_Task input_
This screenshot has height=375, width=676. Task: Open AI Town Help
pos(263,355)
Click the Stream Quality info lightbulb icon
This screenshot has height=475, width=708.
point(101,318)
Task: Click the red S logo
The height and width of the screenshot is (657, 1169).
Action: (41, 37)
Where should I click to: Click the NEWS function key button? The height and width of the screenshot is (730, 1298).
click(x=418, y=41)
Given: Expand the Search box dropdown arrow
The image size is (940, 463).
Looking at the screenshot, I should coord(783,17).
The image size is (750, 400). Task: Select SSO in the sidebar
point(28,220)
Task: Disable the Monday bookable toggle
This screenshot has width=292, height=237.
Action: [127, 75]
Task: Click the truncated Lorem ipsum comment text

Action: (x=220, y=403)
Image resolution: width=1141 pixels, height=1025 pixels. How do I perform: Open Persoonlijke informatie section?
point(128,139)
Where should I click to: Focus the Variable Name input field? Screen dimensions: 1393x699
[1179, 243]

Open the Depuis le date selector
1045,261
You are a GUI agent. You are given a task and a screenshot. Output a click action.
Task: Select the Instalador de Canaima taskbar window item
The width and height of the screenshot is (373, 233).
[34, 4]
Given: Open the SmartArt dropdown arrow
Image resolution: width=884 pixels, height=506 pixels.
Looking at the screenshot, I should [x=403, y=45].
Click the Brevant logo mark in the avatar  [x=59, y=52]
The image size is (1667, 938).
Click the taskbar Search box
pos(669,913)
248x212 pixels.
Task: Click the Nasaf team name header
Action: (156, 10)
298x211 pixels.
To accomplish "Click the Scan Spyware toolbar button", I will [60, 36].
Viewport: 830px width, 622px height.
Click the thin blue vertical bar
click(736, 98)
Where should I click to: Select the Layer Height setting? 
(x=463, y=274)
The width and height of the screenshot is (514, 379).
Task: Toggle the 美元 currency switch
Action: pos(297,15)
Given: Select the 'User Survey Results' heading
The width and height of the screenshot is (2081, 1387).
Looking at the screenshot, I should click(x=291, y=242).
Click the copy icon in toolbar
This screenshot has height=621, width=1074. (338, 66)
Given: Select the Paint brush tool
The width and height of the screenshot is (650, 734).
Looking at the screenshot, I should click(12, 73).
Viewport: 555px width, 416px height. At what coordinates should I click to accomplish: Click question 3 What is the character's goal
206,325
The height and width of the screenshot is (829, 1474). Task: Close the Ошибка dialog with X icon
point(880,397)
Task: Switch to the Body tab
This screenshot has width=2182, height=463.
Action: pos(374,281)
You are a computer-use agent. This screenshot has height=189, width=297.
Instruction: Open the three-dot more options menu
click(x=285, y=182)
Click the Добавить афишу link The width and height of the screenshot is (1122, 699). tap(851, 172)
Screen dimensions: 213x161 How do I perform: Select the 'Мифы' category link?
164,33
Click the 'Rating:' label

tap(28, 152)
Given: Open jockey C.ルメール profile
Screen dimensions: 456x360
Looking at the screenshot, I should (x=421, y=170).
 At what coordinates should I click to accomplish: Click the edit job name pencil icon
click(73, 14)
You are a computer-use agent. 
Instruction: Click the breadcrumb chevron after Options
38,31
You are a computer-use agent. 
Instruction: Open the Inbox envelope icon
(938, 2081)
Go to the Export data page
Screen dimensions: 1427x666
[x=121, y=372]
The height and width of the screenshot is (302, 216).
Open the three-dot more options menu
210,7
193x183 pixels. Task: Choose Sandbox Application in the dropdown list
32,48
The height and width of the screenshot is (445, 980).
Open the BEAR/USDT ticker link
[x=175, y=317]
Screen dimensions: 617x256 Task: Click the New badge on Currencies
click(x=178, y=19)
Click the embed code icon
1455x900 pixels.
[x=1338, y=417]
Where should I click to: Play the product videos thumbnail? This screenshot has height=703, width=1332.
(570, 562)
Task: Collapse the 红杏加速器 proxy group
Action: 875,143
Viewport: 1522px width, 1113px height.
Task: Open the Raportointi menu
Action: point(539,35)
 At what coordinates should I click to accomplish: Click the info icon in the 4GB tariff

_Short exercise_
Repeat the lines exactly as they appear, everything from the one containing "You are a GUI" down to the one containing "Click the Brevant".

_Result for this exercise_
You are a GUI agent. You are given a task and a screenshot. Output a click action.
Task: Select the Instalador de Canaima taskbar window item
The width and height of the screenshot is (373, 233).
[34, 4]
Given: Open the SmartArt dropdown arrow
Image resolution: width=884 pixels, height=506 pixels.
Looking at the screenshot, I should [x=403, y=45].
Click the Brevant logo mark in the avatar  [x=59, y=52]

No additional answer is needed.